** Record excerpts follows **

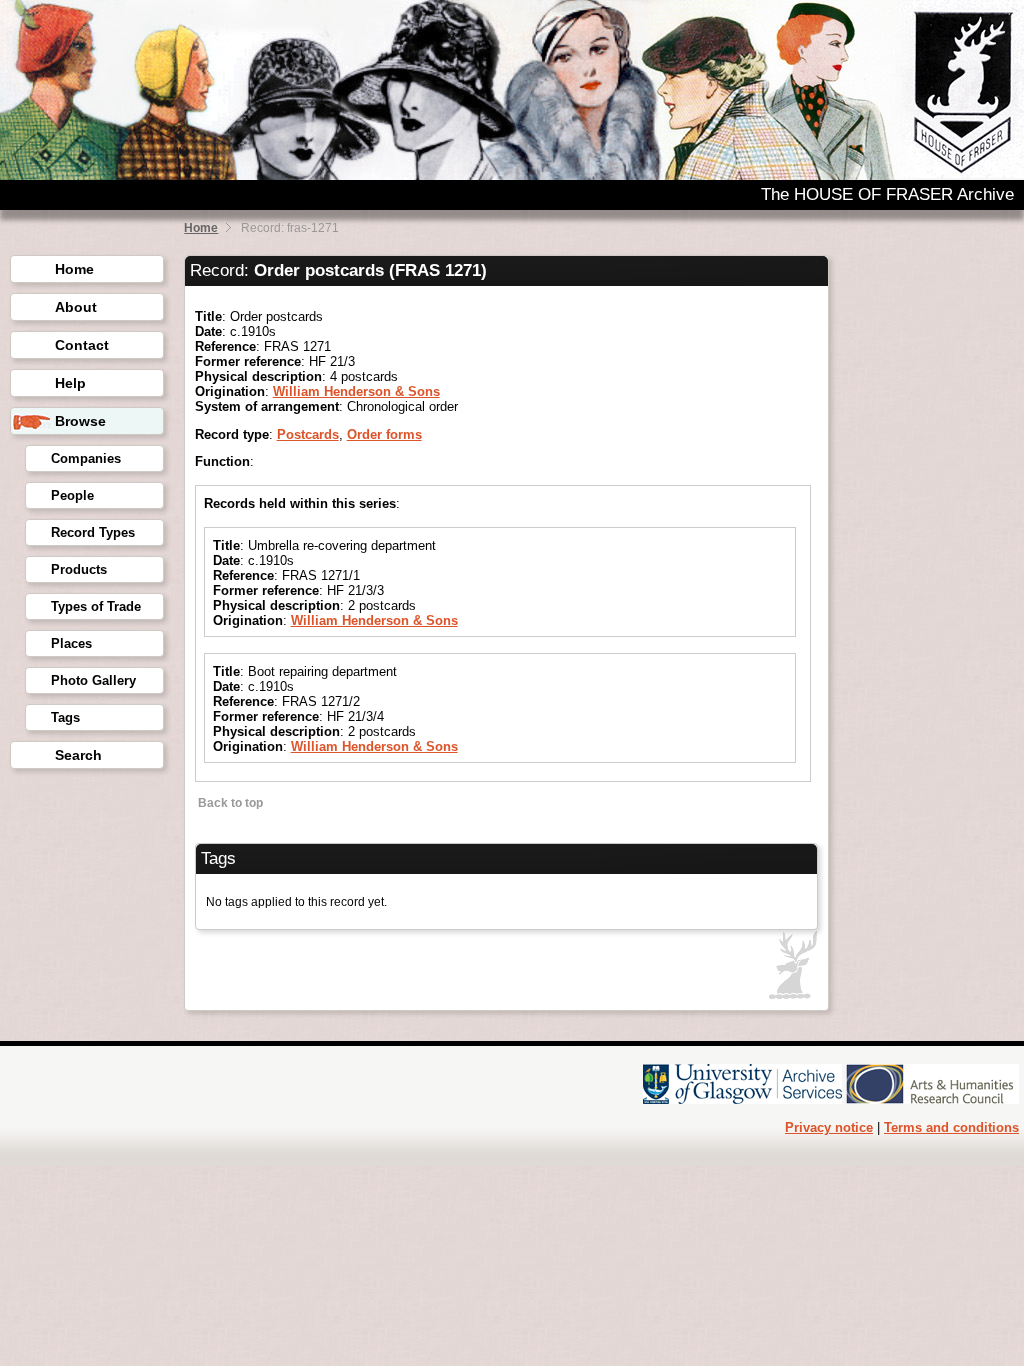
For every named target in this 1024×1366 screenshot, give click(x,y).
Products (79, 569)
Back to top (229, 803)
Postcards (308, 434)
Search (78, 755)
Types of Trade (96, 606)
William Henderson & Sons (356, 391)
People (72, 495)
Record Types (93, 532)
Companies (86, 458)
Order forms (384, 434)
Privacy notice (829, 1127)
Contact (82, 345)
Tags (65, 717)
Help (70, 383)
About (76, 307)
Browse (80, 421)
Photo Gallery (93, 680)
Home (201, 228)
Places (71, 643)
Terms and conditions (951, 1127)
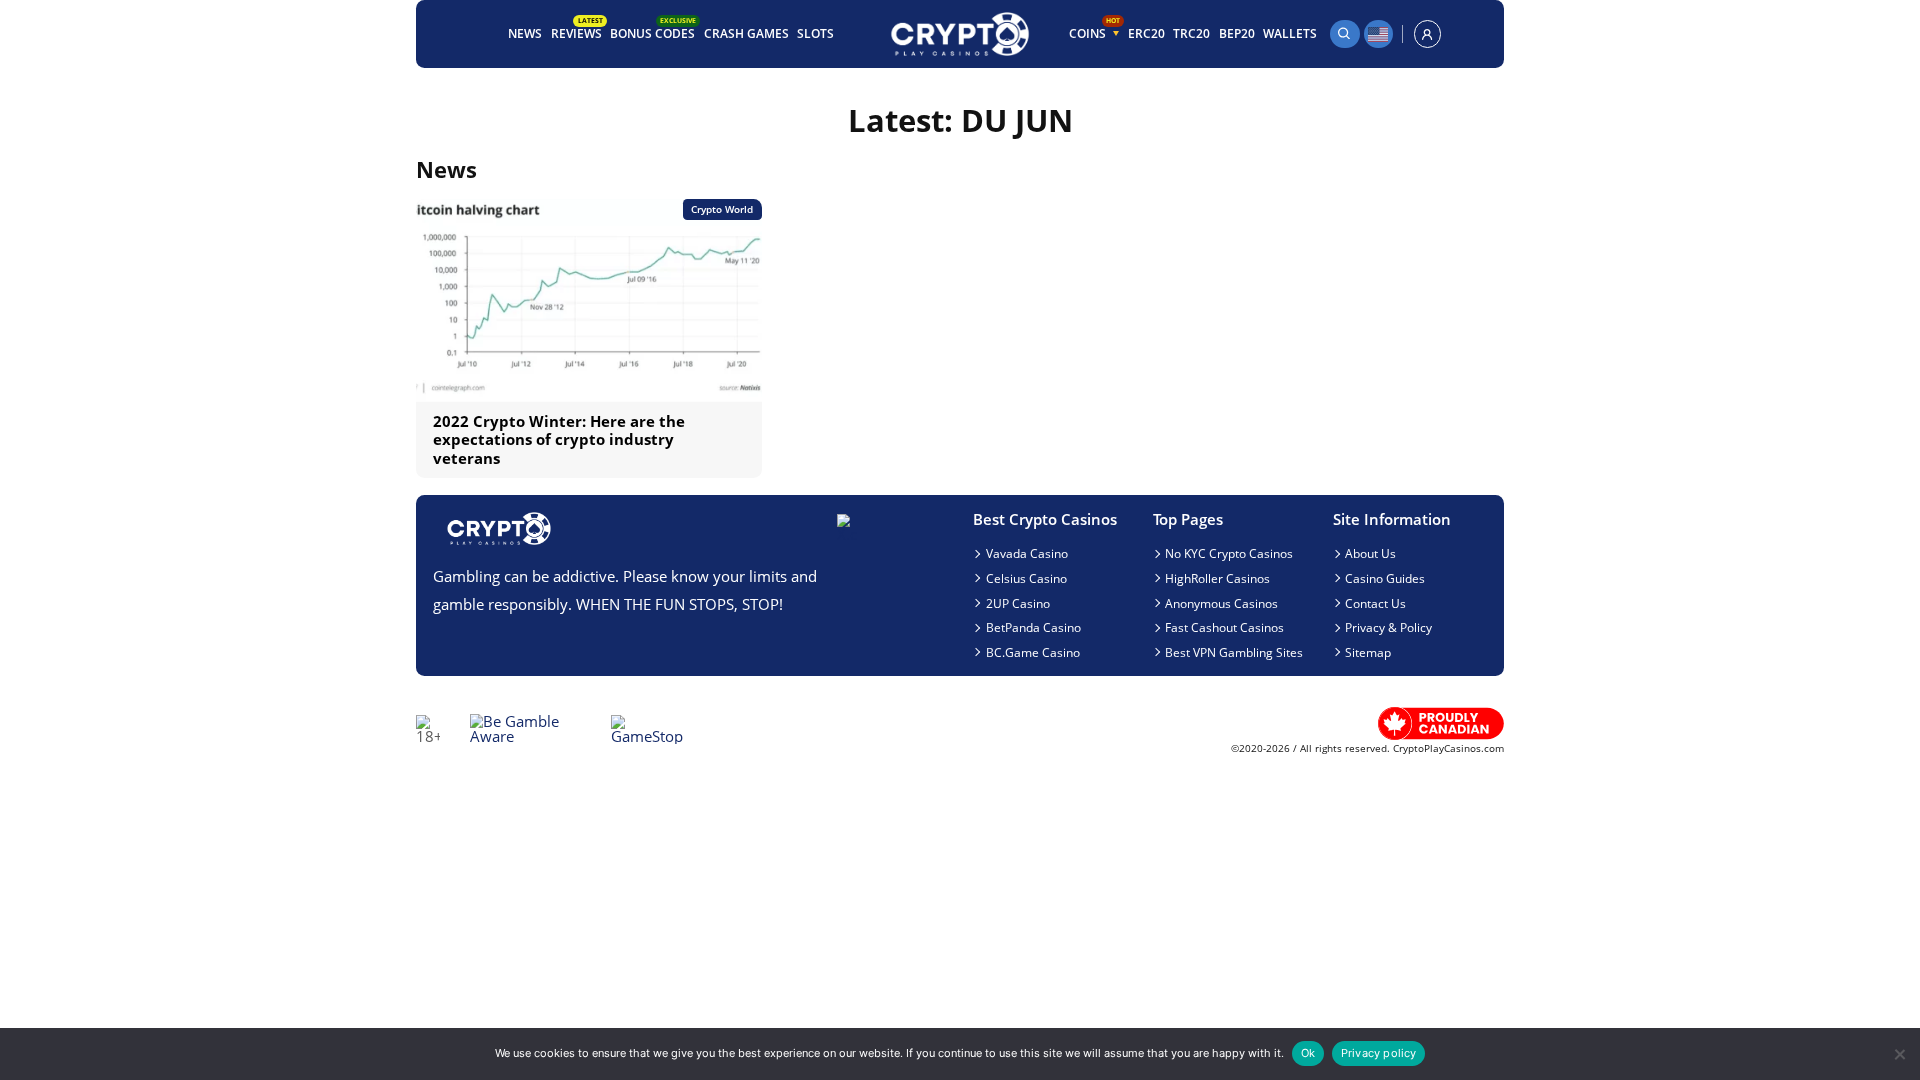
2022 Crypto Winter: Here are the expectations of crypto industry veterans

** End of Record excerpts **

Activity >> Every record above should be duplicated precisely, with the images removed.

Exercise solution >>
For every named target in this 1024×1366 screenshot, give click(x,y).
Products (79, 569)
Back to top (229, 803)
Postcards (308, 434)
Search (78, 755)
Types of Trade (96, 606)
William Henderson & Sons (356, 391)
People (72, 495)
Record Types (93, 532)
Companies (86, 458)
Order forms (384, 434)
Privacy notice (829, 1127)
Contact (82, 345)
Tags (65, 717)
Help (70, 383)
About (76, 307)
Browse (80, 421)
Photo Gallery (93, 680)
Home (201, 228)
Places (71, 643)
Terms and conditions (951, 1127)
2022 Crypto Winter: Here are the expectations of crypto industry veterans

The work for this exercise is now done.